* _Consignes_
(A) D'après le texte sur le procès en appel de Rosa da Cruz, à combien d'années de réclusion l'accusée s'expose-t-elle ?
(B) Reproduisez fidèlement le passage du texte sur le procès en appel de Rosa da Cruz qui commence par « Me Chrystèle Chassage-Delpech, avocate » et se termine par « elle plaiderait l'acquittement. ».
(C) Traduisez en anglais la phrase suivante du texte sur le procès en appel de Rosa da Cruz : « Me Chrystèle Chassage-Delpech, avocate de Rosa da Cruz, a débuté en fin de matinée sa plaidoirie en assurant que comme en première instance à Tulle, elle plaiderait l'acquittement. »

* _Extrait de texte_
Pour ce procès en appel, la quinquagénaire comparait depuis le 7 octobre. Rosa da Cruz encourt 20 ans de réclusion.

Infirmité permanente

"Est-ce que (l'accusée) peut oblitérer le fait qu'il y a une petite infirme définitivement emmurée dans son silence ?", a poursuivi M. Derens, constatant que l'infirmité permanente de Séréna est le résultat direct d'un "enfermement constant, organisé (...) dans des conditions qui dépassent l'entendement" pendant ses 23 premiers mois.

"Cet enfermement, c'est la violence superlative", a-t-il résumé, estimant que le procès en appel, en huit jours d'audience, n'a fait apparaître "aucun signe en faveur d'une déresponsabilisation" de Rosa da Cruz. Il a pointé des "stratégies d'évitement", des "dérobades", un "mode de défense" qui "se retranche derrière son impossibilité à nommer les choses".

Me Chrystèle Chassage-Delpech, avocate de Rosa da Cruz, a débuté en fin de matinée sa plaidoirie en assurant que comme en première instance à Tulle, elle plaiderait l'acquittement.

"Elle la tuait à petit feu"

Mardi, les parties civiles - deux associations de protection de l'enfance, et le département de la Corrèze, dont l'Aide sociale est administrateur ad hoc de Séréna - ont avec méthode, ou émotion, tenté de saper la ligne de défense: un "déni de grossesse", suivi d'un "déni d'enfant".

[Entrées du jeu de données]
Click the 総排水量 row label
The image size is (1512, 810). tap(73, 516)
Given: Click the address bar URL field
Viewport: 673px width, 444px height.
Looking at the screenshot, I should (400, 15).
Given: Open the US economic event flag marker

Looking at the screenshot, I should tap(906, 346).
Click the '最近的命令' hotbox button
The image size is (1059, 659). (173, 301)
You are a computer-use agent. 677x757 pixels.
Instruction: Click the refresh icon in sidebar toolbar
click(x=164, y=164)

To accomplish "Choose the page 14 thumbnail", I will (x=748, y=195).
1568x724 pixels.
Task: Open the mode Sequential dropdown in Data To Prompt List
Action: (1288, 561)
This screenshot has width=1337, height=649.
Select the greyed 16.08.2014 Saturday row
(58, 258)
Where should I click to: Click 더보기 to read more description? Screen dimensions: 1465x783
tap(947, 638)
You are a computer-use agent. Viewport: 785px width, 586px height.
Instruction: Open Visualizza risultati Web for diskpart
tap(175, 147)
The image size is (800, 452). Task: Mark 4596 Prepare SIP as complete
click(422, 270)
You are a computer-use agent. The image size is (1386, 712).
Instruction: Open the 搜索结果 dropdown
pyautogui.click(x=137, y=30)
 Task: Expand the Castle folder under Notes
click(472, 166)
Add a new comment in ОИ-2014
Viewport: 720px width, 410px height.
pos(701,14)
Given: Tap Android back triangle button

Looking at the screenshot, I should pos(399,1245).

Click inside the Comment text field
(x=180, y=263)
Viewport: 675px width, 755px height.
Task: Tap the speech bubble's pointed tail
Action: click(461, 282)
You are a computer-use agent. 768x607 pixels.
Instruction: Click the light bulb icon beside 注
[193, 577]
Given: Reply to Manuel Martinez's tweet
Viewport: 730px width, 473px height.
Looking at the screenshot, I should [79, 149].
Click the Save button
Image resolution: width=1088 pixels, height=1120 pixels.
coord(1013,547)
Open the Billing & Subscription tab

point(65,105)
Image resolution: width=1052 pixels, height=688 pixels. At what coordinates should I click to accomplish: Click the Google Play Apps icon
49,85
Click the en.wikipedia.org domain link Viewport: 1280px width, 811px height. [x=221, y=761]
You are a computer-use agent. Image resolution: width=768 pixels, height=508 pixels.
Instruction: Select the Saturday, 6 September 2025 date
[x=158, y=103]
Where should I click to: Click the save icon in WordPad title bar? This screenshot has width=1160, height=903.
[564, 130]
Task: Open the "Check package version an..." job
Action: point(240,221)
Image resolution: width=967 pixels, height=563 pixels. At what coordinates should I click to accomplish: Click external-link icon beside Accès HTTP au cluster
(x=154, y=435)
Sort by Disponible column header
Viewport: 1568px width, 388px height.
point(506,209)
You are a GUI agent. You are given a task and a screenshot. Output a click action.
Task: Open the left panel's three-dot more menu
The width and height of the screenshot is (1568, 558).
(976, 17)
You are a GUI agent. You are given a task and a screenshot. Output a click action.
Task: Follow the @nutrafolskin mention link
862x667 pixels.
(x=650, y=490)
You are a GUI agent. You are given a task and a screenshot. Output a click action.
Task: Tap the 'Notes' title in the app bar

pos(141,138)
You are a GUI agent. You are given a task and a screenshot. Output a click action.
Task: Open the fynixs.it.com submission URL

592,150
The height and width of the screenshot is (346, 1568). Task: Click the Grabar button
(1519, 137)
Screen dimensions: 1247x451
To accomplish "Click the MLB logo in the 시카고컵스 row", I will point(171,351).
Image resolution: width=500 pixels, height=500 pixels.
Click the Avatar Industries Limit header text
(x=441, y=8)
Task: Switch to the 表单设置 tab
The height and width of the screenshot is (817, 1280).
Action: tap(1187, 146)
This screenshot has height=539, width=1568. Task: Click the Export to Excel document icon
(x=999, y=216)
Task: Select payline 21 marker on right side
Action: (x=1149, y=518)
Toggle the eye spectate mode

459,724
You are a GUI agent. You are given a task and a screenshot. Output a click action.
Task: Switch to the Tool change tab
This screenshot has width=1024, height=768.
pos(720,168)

* _Réponses_
(A) Elle encourt 20 ans de réclusion.

(B)
Me Chrystèle Chassage-Delpech, avocate de Rosa da Cruz, a débuté en fin de matinée sa plaidoirie en assurant que comme en première instance à Tulle, elle plaiderait l'acquittement.

(C) Maître Chrystèle Chassage-Delpech, Rosa da Cruz's lawyer, began her closing argument in the late morning, stating that, as at the first trial in Tulle, she would plead for acquittal.